Work to do.
Pick up the essay on dictators and Nicolae Ceausescu after its final sentence and continue it.

====== Document section

There’s no such thing as a good dictator. Some would go so
far as saying the only good dictator is a dead dictator, but if I were to say
that, I’m sure I’d get at least one e-mail correcting me and insisting that the
only good dictator is a saved one. Then again, if a dictator got saved could he
still be a dictator?
That said, subjectively speaking, there have been successful
dictators throughout history, if the only metric one might use to gauge said
success was longevity. Some despots come and go faster than you can learn their
names. In contrast, others seem to cling to power decade after decade, even
though they’ve got younger, hungrier, more ruthless competitors chomping at
their heels, waiting for them to slip up, so they can expedite their retirement
with a hollow point or a noose.
Although he didn’t have Fidel Castro type staying power, for
a cobbler who had difficulty stringing a sentence together, Nicolae Ceausescu
held his own. He was clumsy, awkward, and although his wife had a vicious
streak a country mile wide, by all accounts, he didn’t.

============
====== Given records

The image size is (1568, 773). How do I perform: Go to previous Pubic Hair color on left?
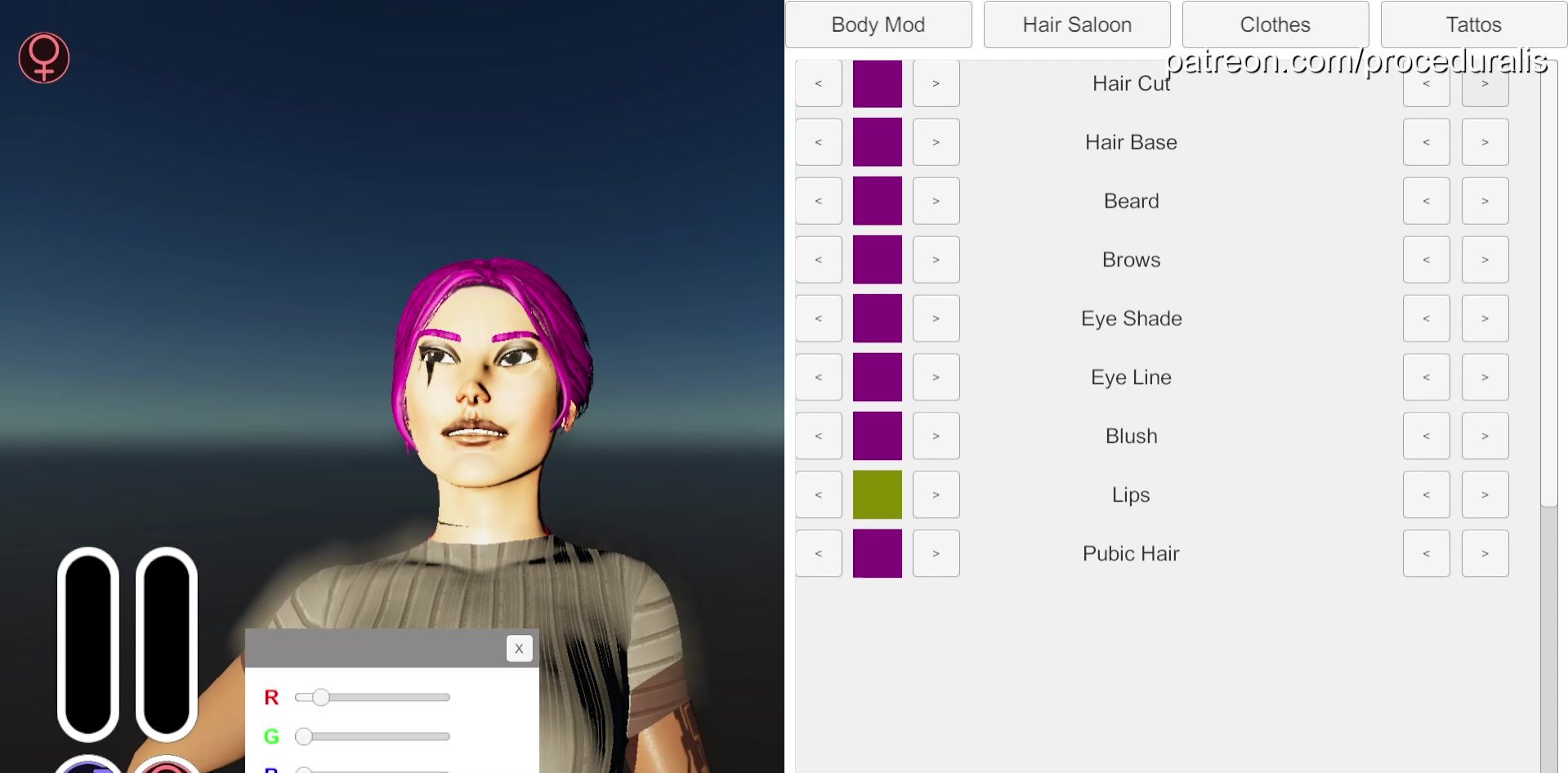(819, 553)
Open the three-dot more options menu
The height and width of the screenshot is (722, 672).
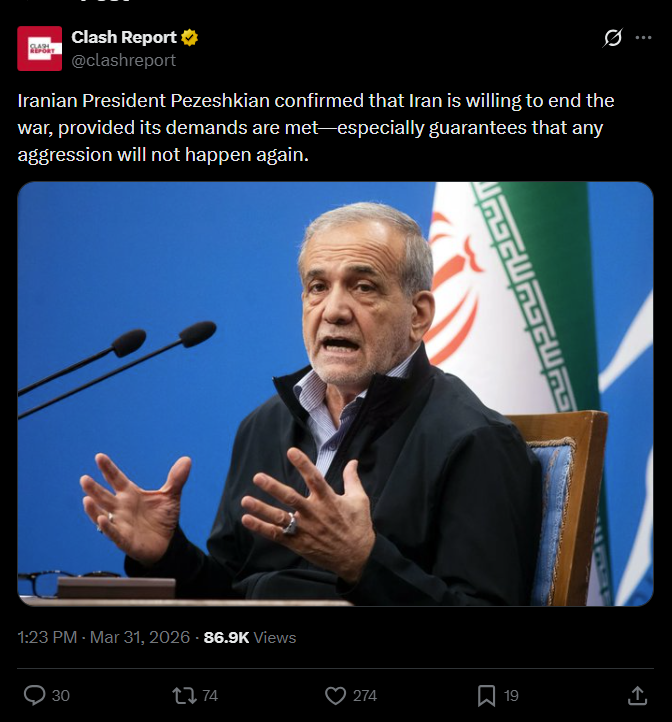643,38
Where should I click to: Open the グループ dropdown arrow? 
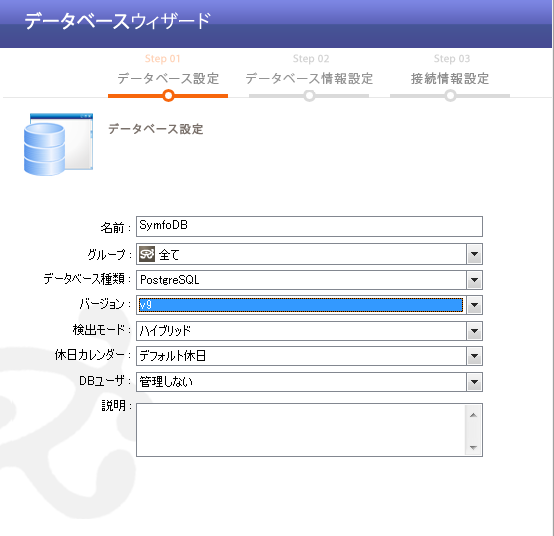474,254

============

The response.
There was a reason he was able to maintain control over the
whole of Romania for the better part of fifteen years, and it wasn’t his
leadership skills. Nicolae Ceausescu understood intuitively, what some of the
governors who are having a hard time imposing their will fail to understand.
You can’t give the people all stick, and expect them to comply indefinitely. If
there is no balance between the carrot and the stick, if you take away people’s
hope altogether, then they feel like they have nothing left to lose.
Even the most mild-mannered of men will bristle when all they
get is subjugation without reprieve, or a glimmer of future hope to get them
through the day. No matter how far off into the future that hope might be, as
long as it’s there, there is a goal, a purpose, a promissory oasis.
Even though most Romanians lived lives of abject poverty and quiet
desperation under authoritarian rule, Ceausescu was willy enough to offer
things like May Day parades, national holidays, and other trifle things that were
just enough to keep them subservient for years on end.
It was a playbook that worked until it didn’t, the final straw
being an offer of a 5% increase in pay for everyone if they’d just stop protesting
and go back home. That time it didn’t work, and we all know what happened from
there.
I mention this not because I’m trying to give unsolicited
advice to tyrannical governors, or show them a blueprint for success, but to
contextualize why we are seeing an uptick in civil disobedience, and people no
longer willing to follow the mandates of the power-drunk.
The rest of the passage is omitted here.